Data for the task ::
= = =
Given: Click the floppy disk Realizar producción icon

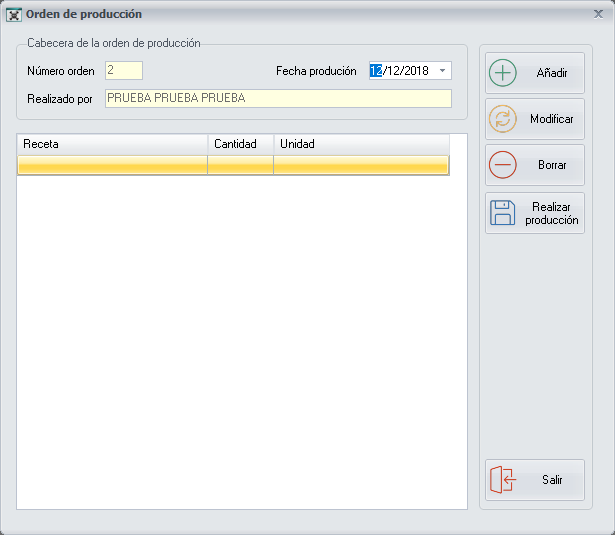Looking at the screenshot, I should (x=503, y=212).
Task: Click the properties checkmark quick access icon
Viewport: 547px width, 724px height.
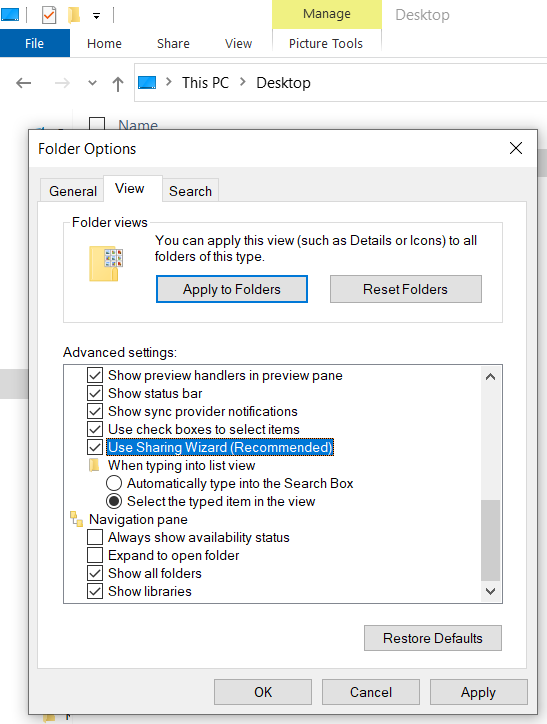Action: click(x=49, y=15)
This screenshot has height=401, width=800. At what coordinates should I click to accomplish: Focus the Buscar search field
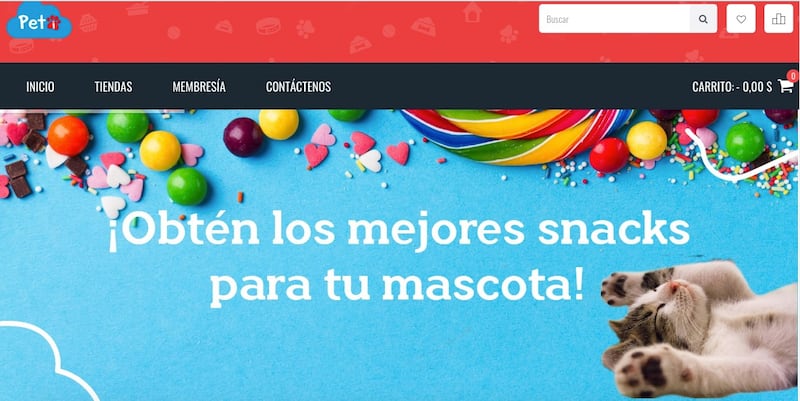(x=614, y=19)
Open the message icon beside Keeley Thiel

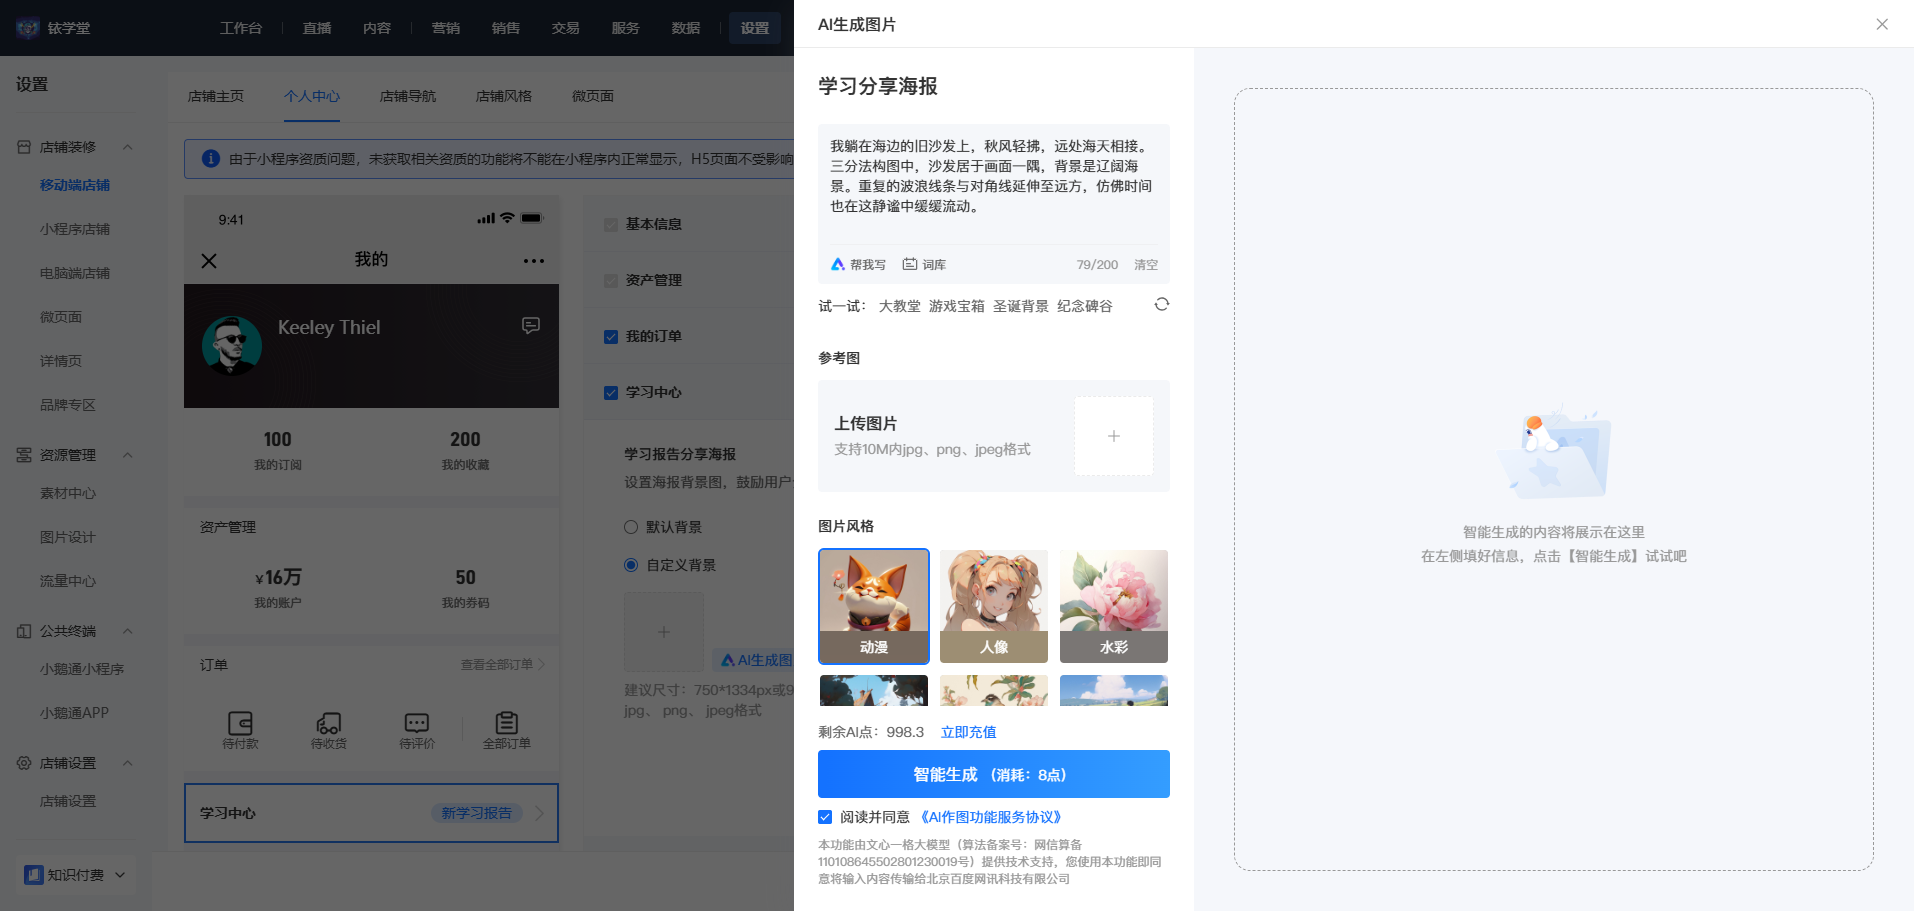pos(531,326)
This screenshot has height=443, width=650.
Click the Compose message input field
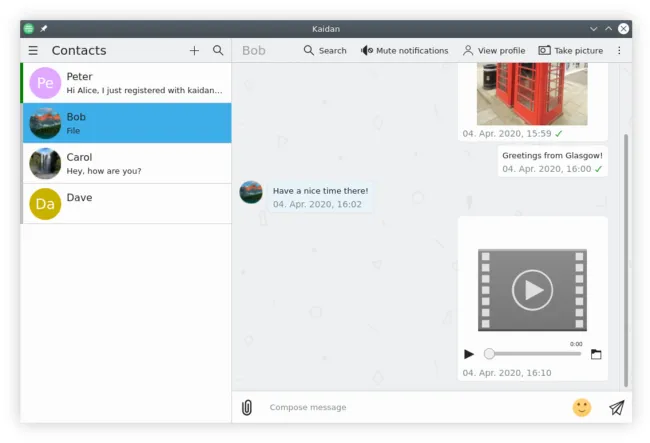point(410,407)
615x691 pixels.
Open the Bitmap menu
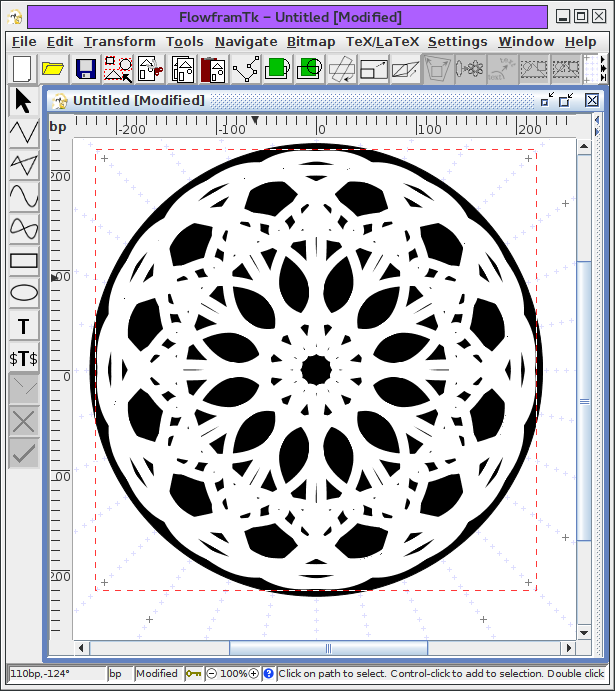311,41
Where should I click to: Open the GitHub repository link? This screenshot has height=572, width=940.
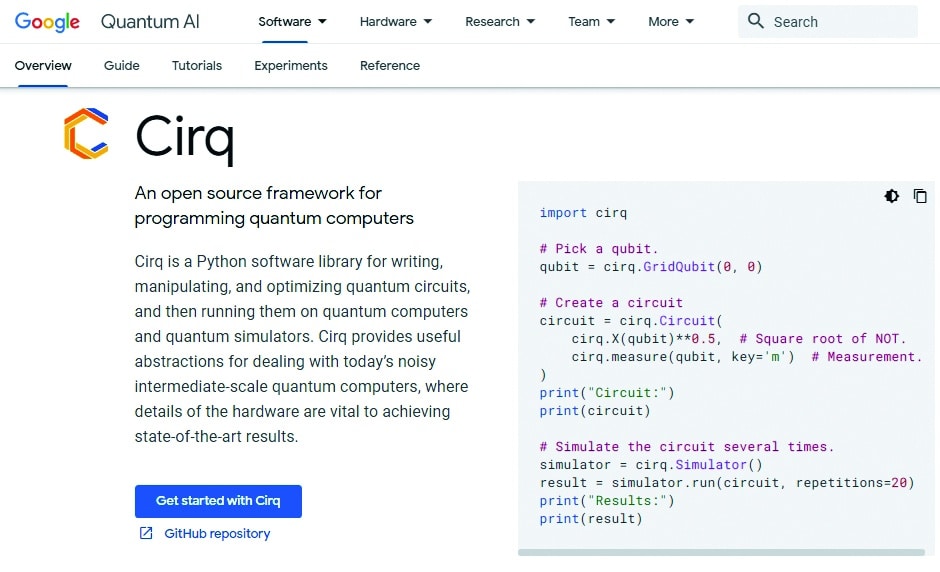pyautogui.click(x=217, y=533)
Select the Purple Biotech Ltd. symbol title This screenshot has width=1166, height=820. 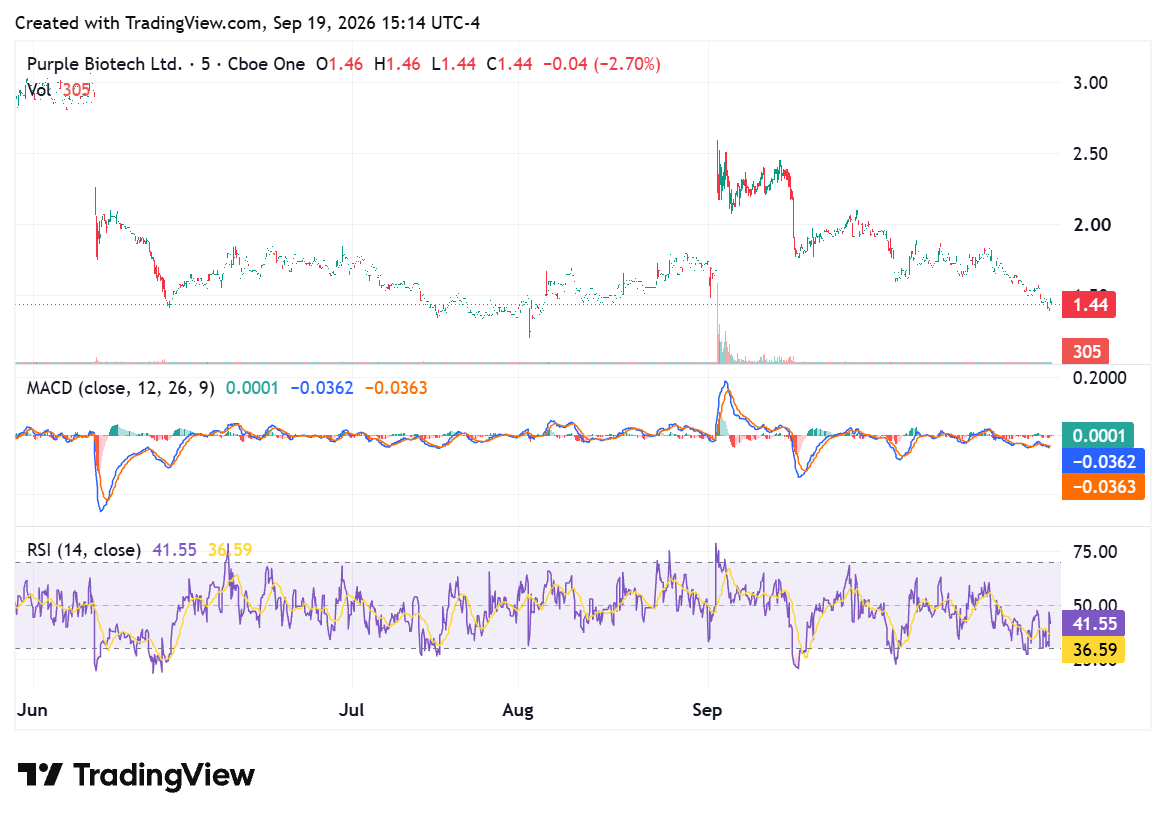tap(104, 64)
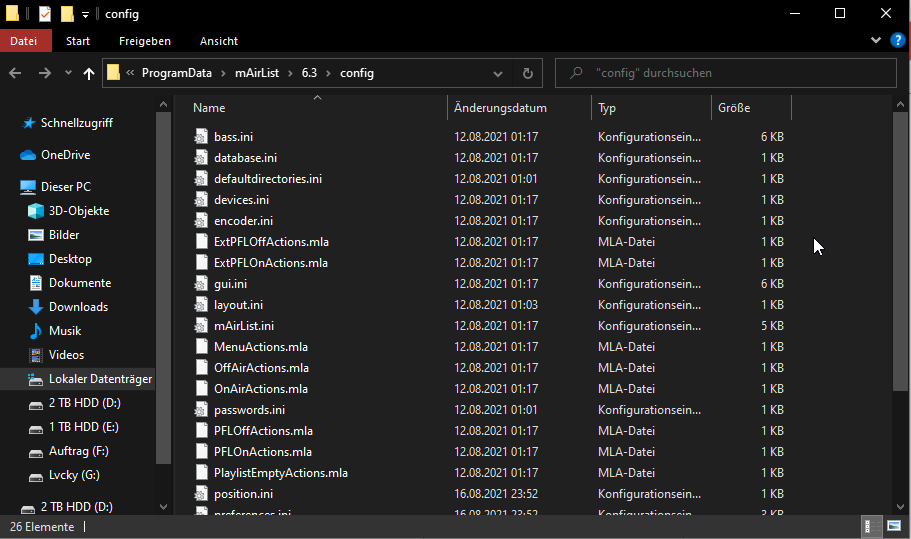Refresh the config folder view
This screenshot has height=539, width=911.
click(x=528, y=73)
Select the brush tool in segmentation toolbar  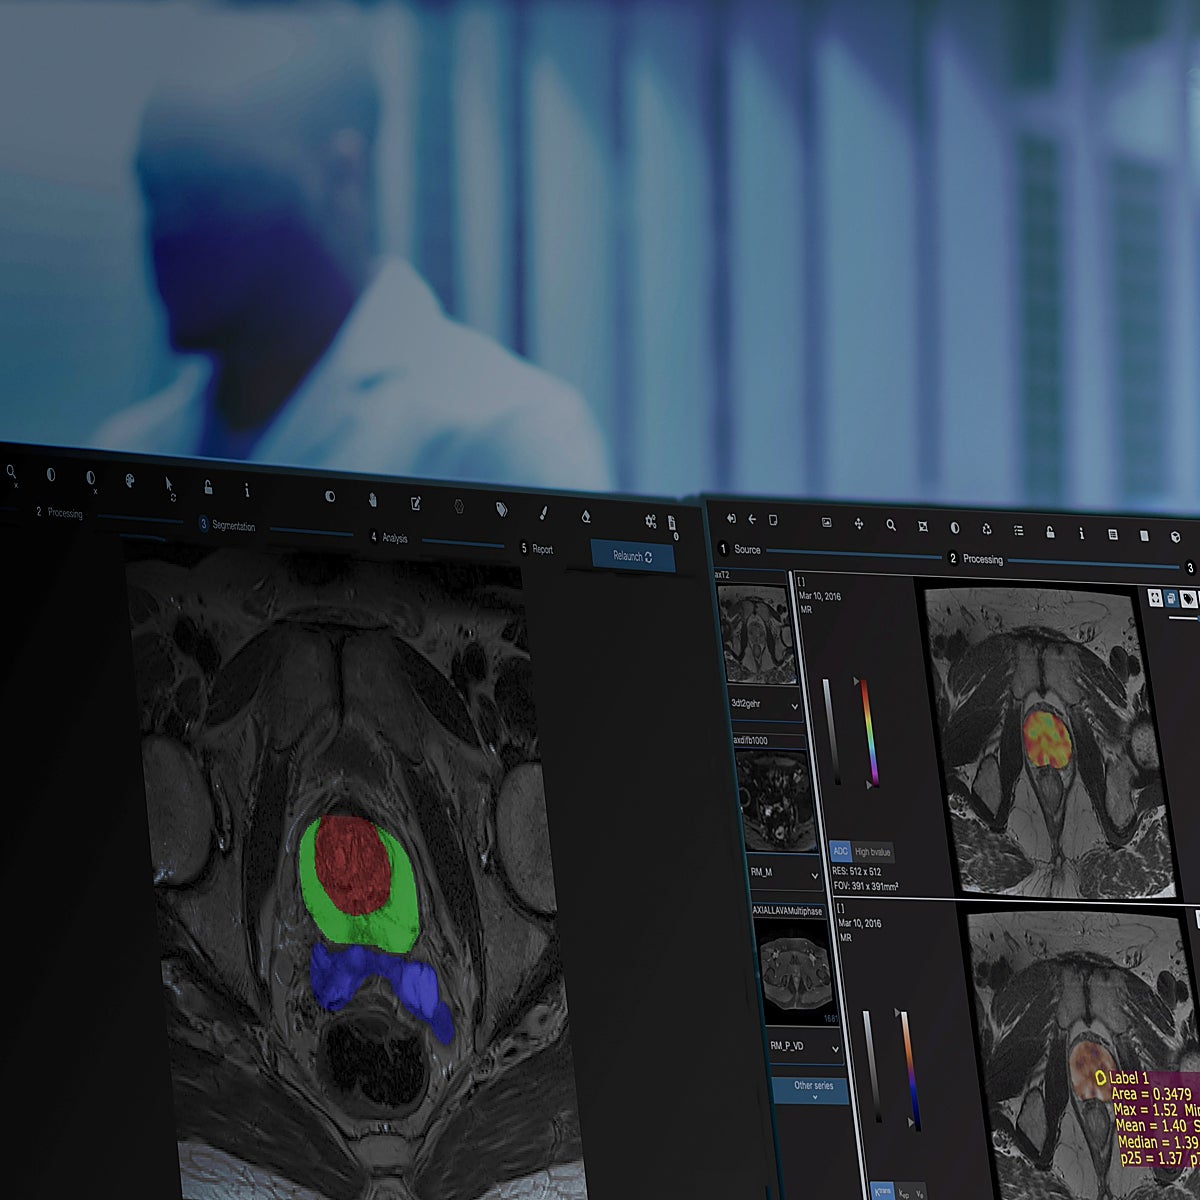click(544, 513)
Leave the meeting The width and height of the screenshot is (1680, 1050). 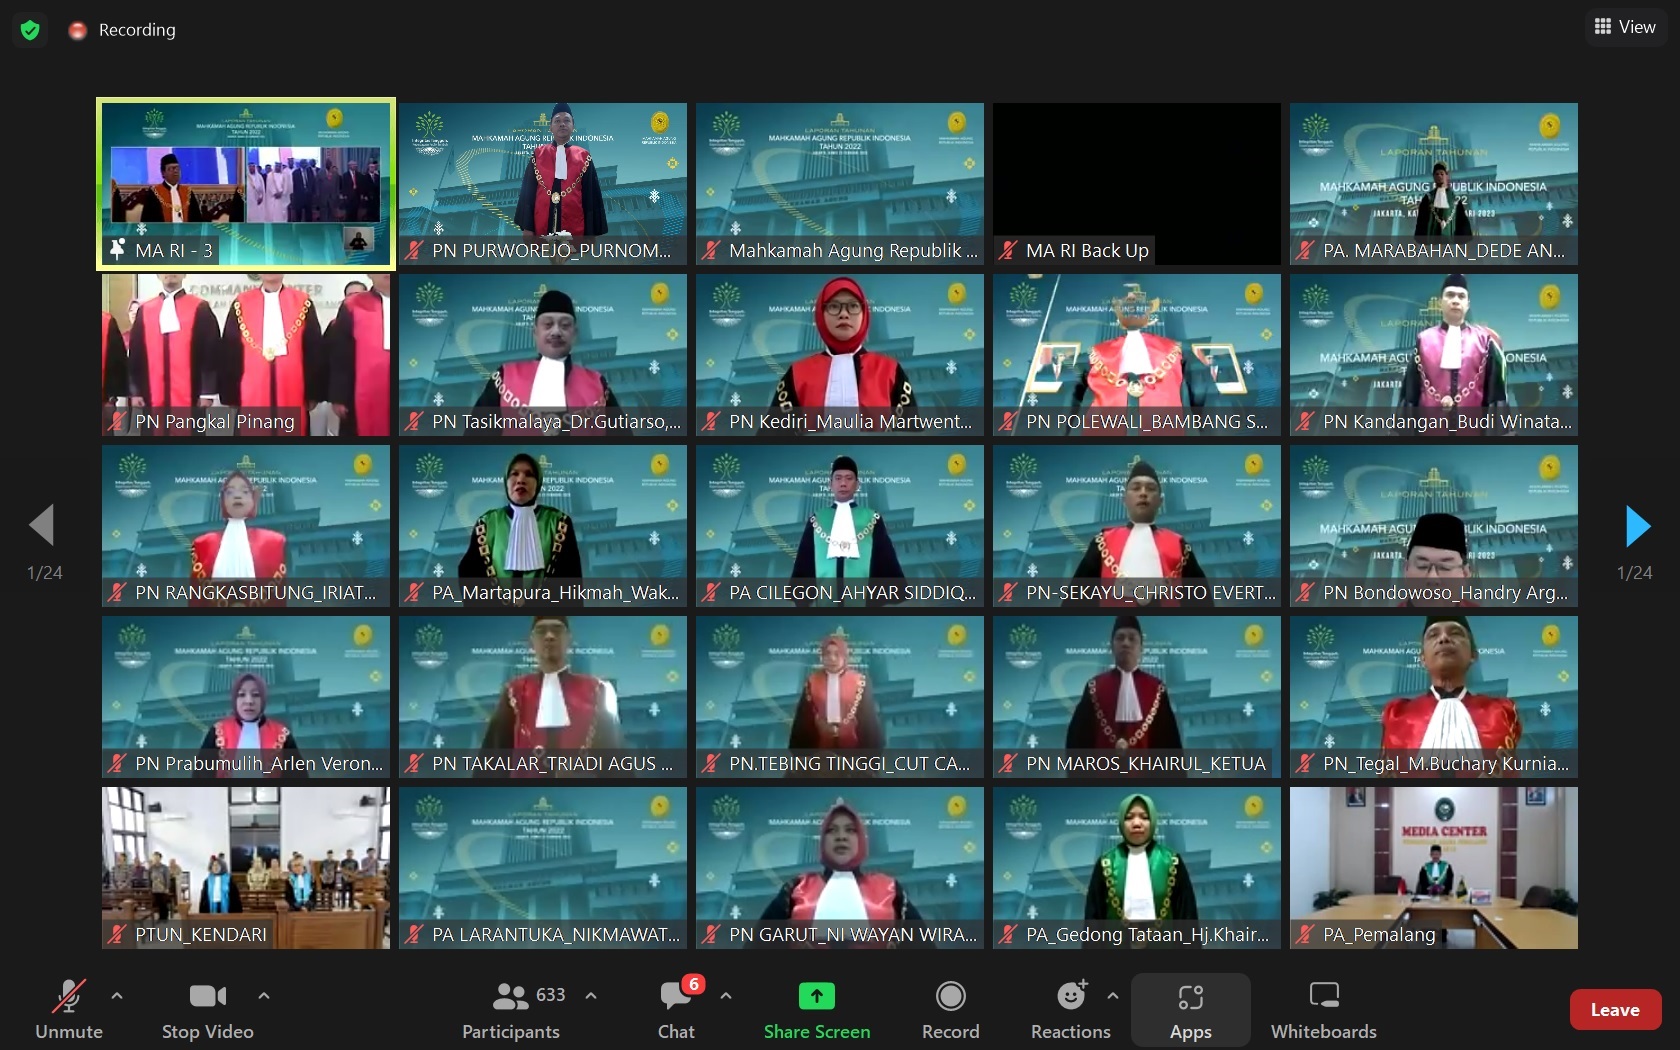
= = =
Instructions to follow :: Retyping should start at the first line of the data above and stop after the line with "This screenshot has height=443, width=650.", and no picture should be included.

Exercise result ::
Given: Click the floppy disk Realizar producción icon

Looking at the screenshot, I should (x=503, y=212).
Task: Click the properties checkmark quick access icon
Viewport: 547px width, 724px height.
Action: click(x=49, y=15)
This screenshot has height=401, width=800. At what coordinates should I click to accomplish: Focus the Buscar search field
(x=614, y=19)
Open the message icon beside Keeley Thiel

pos(531,326)
This screenshot has height=443, width=650.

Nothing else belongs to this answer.